**INPUT FOR THIS TASK**
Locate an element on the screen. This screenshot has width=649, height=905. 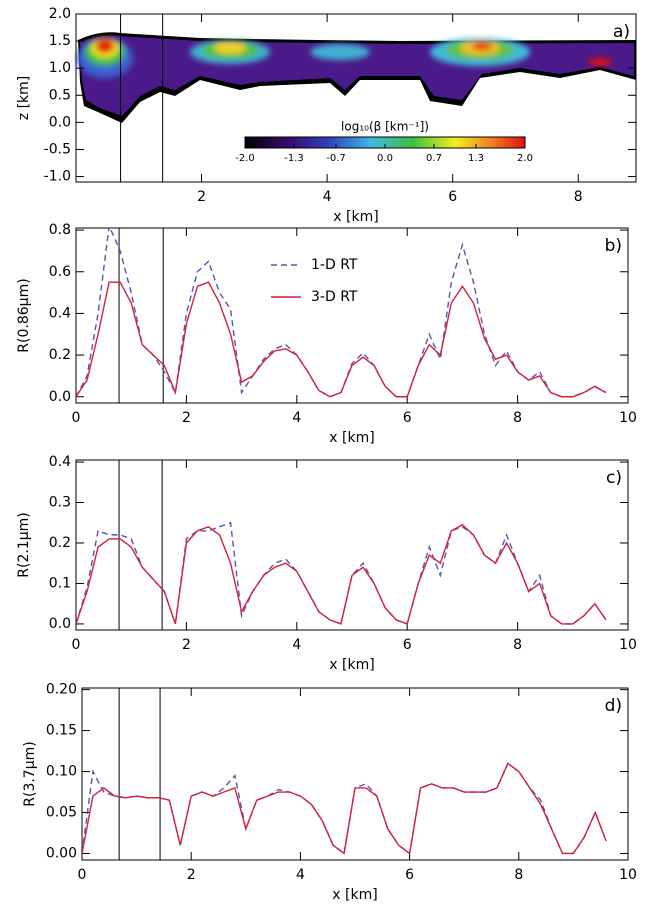
colorbar-tick-label: -0.7 is located at coordinates (336, 158).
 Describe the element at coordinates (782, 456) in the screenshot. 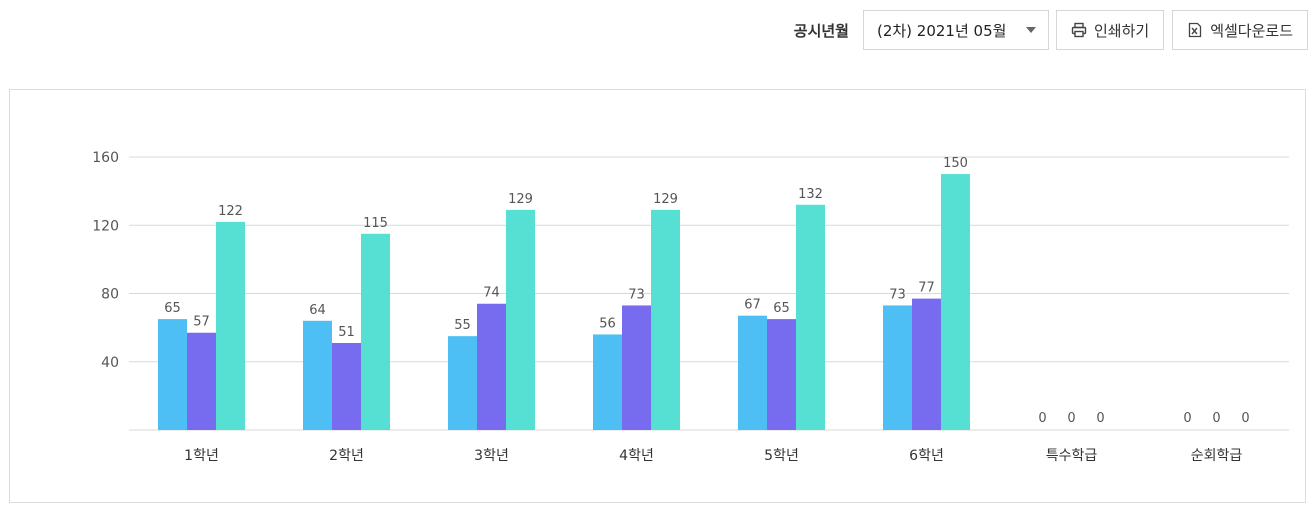

I see `x-tick-label: 5학년` at that location.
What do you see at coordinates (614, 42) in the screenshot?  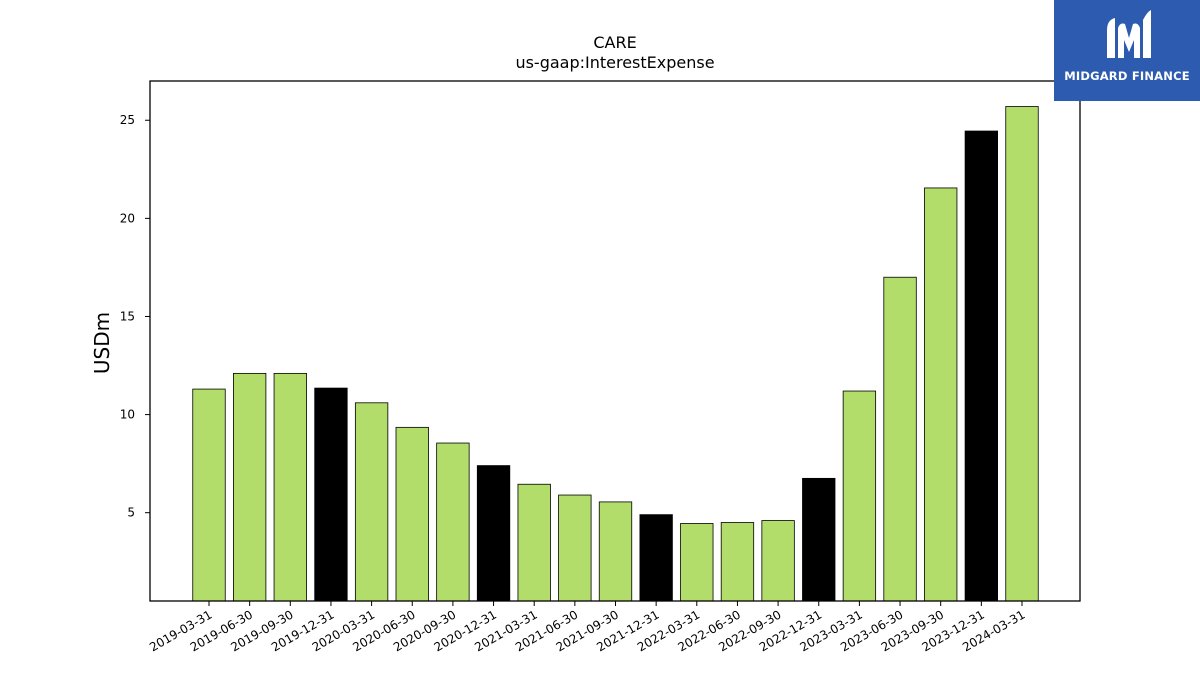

**TASK DESCRIPTION**
Pull out the text of every item above and copy it word for word, leaving out the pictures.

**EXERCISE SOLUTION**
Locate an element on the screen. This screenshot has width=649, height=905. 
colorbar-tick-label: -0.7 is located at coordinates (336, 158).
 Describe the element at coordinates (782, 456) in the screenshot. 

I see `x-tick-label: 5학년` at that location.
What do you see at coordinates (614, 42) in the screenshot?  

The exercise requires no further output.